▸ **Input for this task**
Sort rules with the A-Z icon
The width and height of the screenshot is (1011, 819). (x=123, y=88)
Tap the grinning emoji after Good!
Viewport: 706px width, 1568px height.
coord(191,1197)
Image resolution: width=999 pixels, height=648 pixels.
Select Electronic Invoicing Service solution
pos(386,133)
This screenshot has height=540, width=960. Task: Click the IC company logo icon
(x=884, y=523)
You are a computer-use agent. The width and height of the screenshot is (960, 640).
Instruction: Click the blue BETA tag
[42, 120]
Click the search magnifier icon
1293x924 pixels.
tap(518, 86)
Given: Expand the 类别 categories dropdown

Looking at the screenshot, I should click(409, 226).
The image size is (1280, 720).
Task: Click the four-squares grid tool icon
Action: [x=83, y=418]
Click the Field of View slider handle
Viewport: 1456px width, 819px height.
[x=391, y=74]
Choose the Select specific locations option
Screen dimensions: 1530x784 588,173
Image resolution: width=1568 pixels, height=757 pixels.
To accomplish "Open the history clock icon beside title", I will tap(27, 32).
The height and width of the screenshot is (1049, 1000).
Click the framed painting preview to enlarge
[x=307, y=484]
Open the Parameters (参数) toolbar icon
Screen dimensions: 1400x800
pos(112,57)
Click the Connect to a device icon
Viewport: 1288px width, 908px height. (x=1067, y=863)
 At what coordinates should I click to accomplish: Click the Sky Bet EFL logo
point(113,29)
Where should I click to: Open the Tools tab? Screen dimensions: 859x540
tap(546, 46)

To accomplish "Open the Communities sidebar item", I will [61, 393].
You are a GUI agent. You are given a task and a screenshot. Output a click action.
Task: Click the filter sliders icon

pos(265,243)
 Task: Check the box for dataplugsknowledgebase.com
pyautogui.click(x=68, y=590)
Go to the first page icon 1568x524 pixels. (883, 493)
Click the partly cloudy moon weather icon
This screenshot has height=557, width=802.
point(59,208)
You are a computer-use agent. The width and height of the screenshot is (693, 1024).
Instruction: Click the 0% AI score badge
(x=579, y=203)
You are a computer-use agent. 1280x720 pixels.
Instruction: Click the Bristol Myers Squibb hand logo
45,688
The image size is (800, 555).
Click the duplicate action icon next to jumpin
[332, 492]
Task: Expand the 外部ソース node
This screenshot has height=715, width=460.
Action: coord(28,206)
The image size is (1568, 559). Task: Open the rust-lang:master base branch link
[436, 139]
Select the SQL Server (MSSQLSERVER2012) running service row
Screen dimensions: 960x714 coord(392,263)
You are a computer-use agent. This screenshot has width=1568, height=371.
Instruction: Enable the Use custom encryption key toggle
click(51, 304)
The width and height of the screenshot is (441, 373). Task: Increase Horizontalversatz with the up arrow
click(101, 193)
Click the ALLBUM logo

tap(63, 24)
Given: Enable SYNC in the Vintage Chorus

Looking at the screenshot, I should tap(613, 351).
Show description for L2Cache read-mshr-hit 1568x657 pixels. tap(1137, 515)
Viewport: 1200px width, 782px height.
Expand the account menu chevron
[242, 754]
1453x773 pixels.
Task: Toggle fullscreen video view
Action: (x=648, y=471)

▸ **What the exercise asks**
Reproduce every line of the listing above in which the string "agent" appears.

▸ **Task result**
You are a computer-use agent. The width and height of the screenshot is (960, 640).
You are a GUI agent. You are given a task and a screenshot. Output a click action.
You are a computer-use agent. The width and height of the screenshot is (693, 1024).
You are a computer-use agent. 1280x720 pixels.
You are a computer-use agent. This screenshot has width=1568, height=371.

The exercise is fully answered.